=== Begin Enclosure ===
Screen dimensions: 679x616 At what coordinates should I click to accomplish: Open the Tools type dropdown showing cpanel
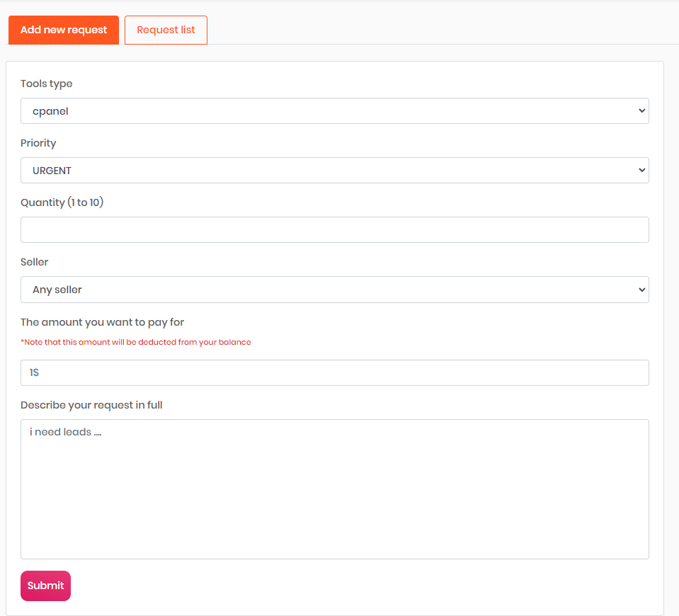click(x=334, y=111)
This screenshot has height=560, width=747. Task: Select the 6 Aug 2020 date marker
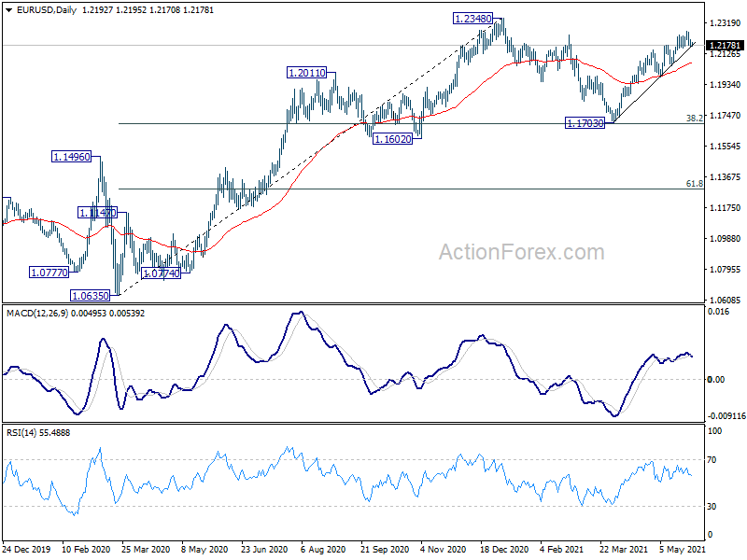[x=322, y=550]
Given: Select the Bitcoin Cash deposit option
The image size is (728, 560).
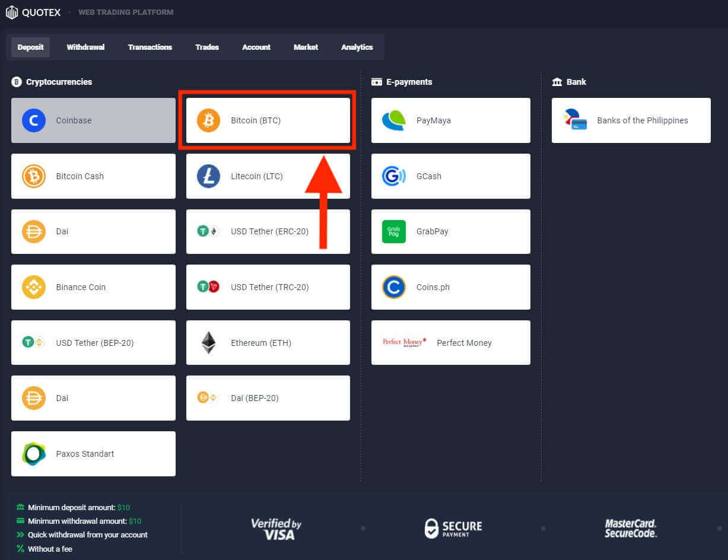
=== End Enclosure ===
=== Begin Enclosure ===
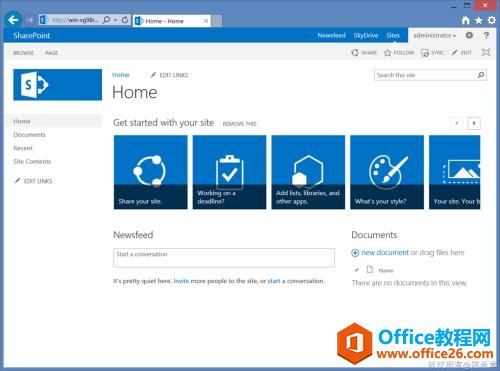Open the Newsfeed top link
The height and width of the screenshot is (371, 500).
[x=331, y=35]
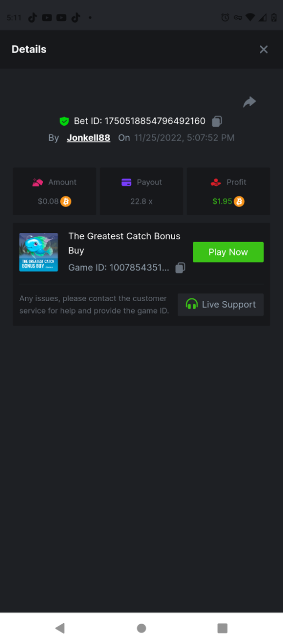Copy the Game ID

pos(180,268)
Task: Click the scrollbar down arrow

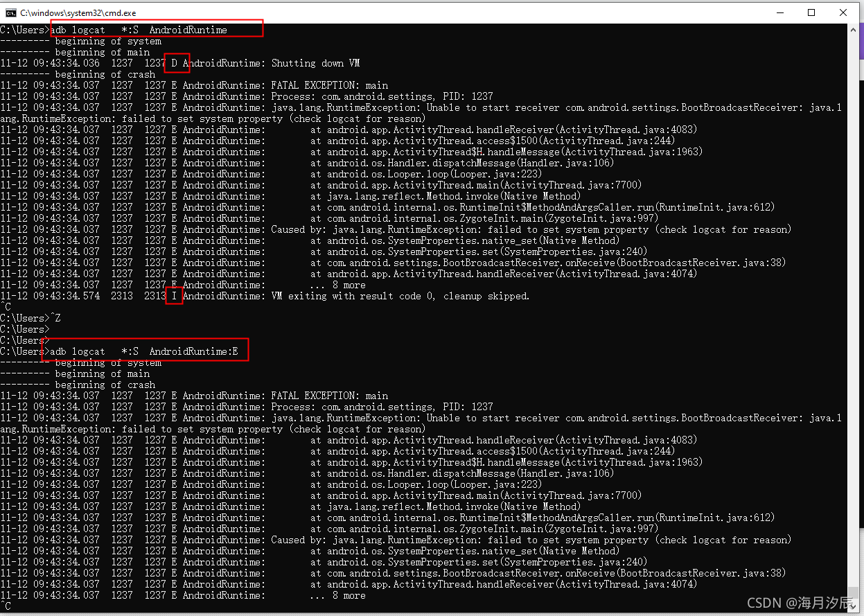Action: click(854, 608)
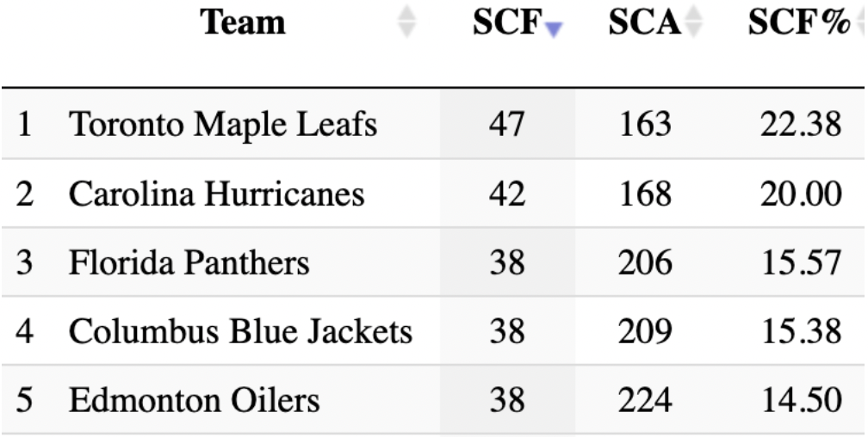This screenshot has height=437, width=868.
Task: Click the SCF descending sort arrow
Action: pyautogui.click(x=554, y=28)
=== End Enclosure ===
=== Begin Enclosure ===
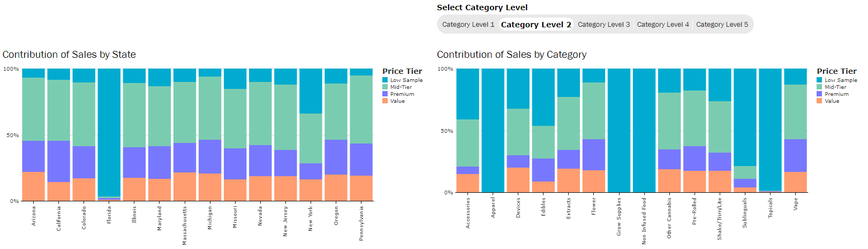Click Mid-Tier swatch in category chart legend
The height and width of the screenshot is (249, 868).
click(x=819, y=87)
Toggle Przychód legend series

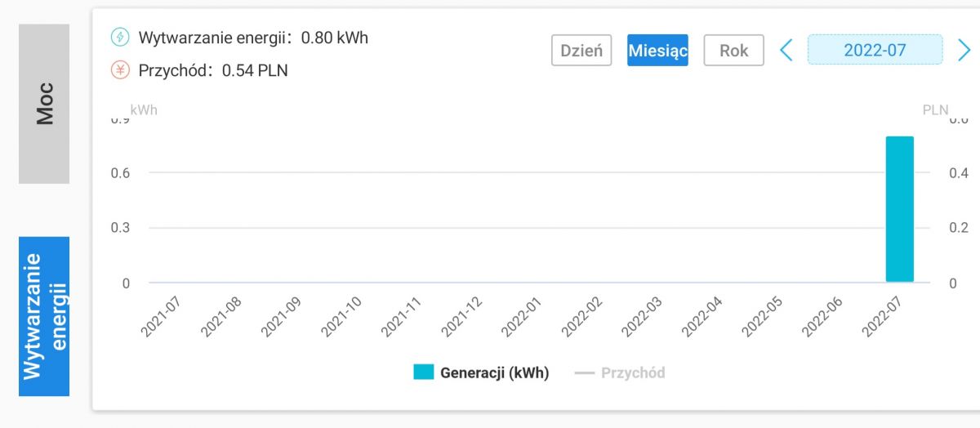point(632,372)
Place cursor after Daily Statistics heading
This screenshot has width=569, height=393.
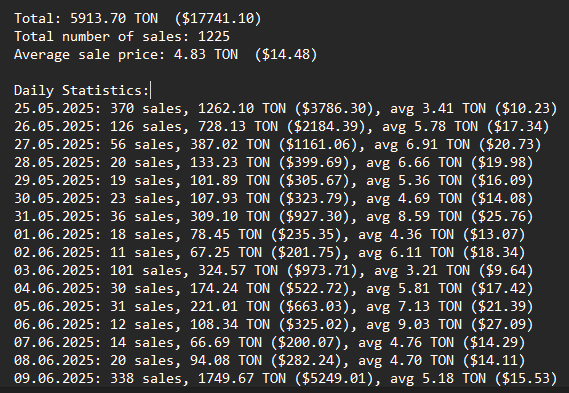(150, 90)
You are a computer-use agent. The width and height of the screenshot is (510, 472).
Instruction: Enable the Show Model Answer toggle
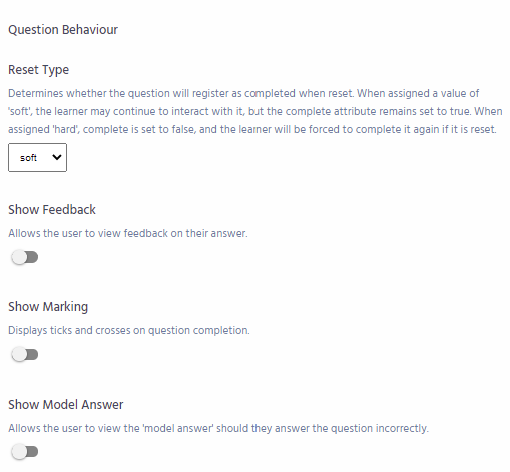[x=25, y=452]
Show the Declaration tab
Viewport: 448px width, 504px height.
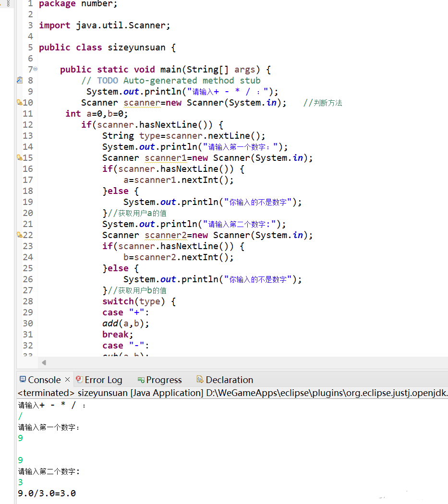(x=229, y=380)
=== End Enclosure ===
▸ Directions: For this exercise, please set down exactly the lines of the listing above from the line with "Screen dimensions: 679x616" up to and including the line with "The image size is (728, 560).", and no pictures.

▸ Completed task:
Screen dimensions: 679x616 At what coordinates should I click to accomplish: Open the Tools type dropdown showing cpanel
click(x=334, y=111)
This screenshot has height=560, width=747. Task: Select the 6 Aug 2020 date marker
[x=322, y=550]
Given: Select the Bitcoin Cash deposit option
The image size is (728, 560).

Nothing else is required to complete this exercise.